The Sculpture Studio Opens!

 The recycled sculpture studio opened this week. There's been a lot of focus in previous years on hot glue guns, so this week I challenged students to see how many other ways they could come up with to attach objects together. Here are some of their ideas.

The Junior classes also got the chance to use their knowledge of ancient Mesopotamia. We made cylinder seals, which were used as an administrative tool to sign wet (clay) documents in 3500 B.C.

Staplers are a good way to attach papers together. On the table is the artwork of Jerry Bleem, a contemporary "basket" maker.
Good 'ole Elmers works fine - with a little support to hold items upright while they dry.

No tape or glue necessary - just cut for the right fit!

Puncturing with holes and weaving with wire are what is keeping this sculpture together.

The favorite: Tape. Although less aesthetically pleasing, the ease and immediate gratification is necessary at times.

These students decided to bead their wire before bending it into the shape of their sculpture.

This first grader found a unique use for a bolt.

Tape casting: Cover an object in saran wrap before wrapping in several layers of tape.


As this Middle School student's work shows, the same thing works for people, but cut it off even more carefully!

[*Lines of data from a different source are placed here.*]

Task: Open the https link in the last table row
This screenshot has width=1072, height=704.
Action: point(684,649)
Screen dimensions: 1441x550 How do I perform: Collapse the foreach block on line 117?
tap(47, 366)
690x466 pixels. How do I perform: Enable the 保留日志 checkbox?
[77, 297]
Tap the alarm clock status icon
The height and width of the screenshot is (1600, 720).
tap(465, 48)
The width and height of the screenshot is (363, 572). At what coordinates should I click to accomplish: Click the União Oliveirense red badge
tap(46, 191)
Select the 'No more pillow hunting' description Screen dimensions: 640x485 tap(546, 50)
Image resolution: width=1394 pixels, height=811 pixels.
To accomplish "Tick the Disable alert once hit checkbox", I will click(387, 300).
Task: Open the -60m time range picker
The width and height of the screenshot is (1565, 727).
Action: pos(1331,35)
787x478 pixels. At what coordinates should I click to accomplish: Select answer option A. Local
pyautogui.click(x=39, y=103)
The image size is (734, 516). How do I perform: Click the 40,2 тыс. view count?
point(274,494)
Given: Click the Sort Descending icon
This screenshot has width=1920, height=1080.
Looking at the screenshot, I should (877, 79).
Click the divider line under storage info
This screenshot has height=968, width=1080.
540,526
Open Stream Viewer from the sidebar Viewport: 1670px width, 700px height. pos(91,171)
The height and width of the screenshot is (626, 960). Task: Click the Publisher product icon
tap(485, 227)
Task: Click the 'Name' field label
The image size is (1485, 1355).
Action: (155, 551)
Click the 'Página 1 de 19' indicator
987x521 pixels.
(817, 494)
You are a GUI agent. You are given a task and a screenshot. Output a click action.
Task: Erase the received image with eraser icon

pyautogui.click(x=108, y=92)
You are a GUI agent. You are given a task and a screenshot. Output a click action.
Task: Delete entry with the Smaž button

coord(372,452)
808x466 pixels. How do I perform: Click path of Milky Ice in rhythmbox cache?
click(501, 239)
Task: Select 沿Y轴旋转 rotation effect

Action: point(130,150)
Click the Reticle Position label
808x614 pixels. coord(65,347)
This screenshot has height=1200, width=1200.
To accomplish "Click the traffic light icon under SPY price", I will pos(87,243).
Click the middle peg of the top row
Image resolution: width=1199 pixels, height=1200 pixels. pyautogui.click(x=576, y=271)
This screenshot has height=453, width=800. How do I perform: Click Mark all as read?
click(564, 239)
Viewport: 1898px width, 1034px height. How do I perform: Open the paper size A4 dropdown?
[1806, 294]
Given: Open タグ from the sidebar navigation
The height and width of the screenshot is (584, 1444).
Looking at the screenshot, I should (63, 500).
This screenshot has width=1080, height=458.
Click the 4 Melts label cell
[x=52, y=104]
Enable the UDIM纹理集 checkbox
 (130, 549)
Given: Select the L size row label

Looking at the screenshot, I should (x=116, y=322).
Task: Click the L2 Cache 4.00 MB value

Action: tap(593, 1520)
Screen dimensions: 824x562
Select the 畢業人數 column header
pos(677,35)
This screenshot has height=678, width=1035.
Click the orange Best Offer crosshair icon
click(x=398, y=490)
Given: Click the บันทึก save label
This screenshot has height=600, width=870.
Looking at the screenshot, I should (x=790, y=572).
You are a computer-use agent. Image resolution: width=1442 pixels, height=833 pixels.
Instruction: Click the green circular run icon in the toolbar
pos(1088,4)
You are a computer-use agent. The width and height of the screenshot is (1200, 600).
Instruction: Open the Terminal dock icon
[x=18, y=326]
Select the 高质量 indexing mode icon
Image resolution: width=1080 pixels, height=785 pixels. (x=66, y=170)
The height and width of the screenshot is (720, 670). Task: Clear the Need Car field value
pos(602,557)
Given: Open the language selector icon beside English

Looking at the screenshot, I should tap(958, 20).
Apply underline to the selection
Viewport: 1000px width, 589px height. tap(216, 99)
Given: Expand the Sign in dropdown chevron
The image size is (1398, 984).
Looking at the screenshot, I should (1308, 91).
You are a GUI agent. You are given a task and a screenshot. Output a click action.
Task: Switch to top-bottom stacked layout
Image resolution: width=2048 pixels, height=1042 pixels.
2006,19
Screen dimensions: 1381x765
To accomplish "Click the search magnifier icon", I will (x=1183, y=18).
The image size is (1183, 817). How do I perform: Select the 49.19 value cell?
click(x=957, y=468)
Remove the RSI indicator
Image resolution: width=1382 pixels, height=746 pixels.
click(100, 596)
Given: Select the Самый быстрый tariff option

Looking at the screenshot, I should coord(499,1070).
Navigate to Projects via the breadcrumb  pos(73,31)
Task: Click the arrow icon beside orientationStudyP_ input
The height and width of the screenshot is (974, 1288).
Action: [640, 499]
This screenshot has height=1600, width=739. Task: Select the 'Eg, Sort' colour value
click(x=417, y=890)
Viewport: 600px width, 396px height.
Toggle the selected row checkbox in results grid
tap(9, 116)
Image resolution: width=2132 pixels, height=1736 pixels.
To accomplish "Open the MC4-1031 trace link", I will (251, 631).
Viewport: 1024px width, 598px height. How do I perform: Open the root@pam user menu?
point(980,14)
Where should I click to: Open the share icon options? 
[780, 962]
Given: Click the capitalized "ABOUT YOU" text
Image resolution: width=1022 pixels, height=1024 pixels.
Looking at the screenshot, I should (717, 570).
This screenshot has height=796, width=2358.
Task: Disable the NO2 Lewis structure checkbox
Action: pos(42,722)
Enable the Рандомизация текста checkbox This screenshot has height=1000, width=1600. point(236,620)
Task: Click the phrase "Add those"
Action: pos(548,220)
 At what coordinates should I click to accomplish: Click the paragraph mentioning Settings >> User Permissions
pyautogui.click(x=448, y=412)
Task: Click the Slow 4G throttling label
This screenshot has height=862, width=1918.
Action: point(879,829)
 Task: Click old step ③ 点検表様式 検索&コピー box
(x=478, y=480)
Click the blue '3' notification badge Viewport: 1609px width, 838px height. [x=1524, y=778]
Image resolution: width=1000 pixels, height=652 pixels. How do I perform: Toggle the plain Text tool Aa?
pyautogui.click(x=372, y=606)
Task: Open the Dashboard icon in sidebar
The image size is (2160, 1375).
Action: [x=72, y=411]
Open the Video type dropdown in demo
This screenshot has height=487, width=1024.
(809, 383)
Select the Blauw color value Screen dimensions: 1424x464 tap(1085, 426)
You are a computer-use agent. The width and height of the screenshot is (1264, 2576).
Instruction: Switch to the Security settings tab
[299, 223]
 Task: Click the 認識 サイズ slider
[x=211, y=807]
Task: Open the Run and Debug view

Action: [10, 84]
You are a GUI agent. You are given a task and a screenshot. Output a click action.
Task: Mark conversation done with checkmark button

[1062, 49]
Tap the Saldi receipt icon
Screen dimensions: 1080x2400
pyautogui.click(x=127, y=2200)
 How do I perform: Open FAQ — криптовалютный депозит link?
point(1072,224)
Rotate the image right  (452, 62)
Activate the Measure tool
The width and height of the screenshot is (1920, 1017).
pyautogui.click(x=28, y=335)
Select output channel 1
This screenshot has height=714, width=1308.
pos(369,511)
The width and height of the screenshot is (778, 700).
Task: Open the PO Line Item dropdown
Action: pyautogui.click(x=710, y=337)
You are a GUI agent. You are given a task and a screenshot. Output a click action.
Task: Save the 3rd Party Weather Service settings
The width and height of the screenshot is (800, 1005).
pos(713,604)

Cylinder seals were very popular with the Junior students.

They carved and pressed objects into the clay to create a unique imprint that symbolized their identity.

We formed the clay around pencils to reserve a hole in the middle. The cylinder seals were often carried as necklaces.

Wednesday, September 28, 2011

The Painting Studio Opens!

This was the Junior and MS required Day 1 activity. Color Mixing Review: Please answer each question in paint, without words.        



Second graders were challenged to mix as many colors as they could. Would you have any idea that I only give them red, yellow, blue, black, and white paint?
Juniors learned about painting backgrounds first, and building their image up in layers.
For some kindergarten artists, watching colors blend together and feeling the brush move on paper is the important part of the learning and creating process.

Splatter painting is really popular. We use a splatter box to protect other artist's work (and clothes!).
This 5th grader was inspired by Van Gogh.
A few more (almost) finished creations.


Tuesday, September 27, 2011

What is TAB?

If you’re a Sage student or a Sage parent who came to Back To School night, you’ve heard me speak about TAB and the new classroom structure in the art room this year. TAB stands for “Teaching for Artistic Behavior,” and is a method for teaching art that puts the student fully in charge of the creative process. Simply put, the student is an artist, and the classroom is their studio. In this model, rather than the teacher inventing projects for the students to do, the students choose what they want to make and how. Artistic instruction comes in the form of short demonstrations at the start of each class, or in individual lessons as inspired by the path a student chooses. Just today alone I’ve been asked to explain perspective, how to use polymer clay to transfer an image, and why subtractive color theory works. We’ve also had fabulous conversations on stereotypes that a viewer may bring to an artwork, or what it is that makes someone say “WOW” at certain artworks.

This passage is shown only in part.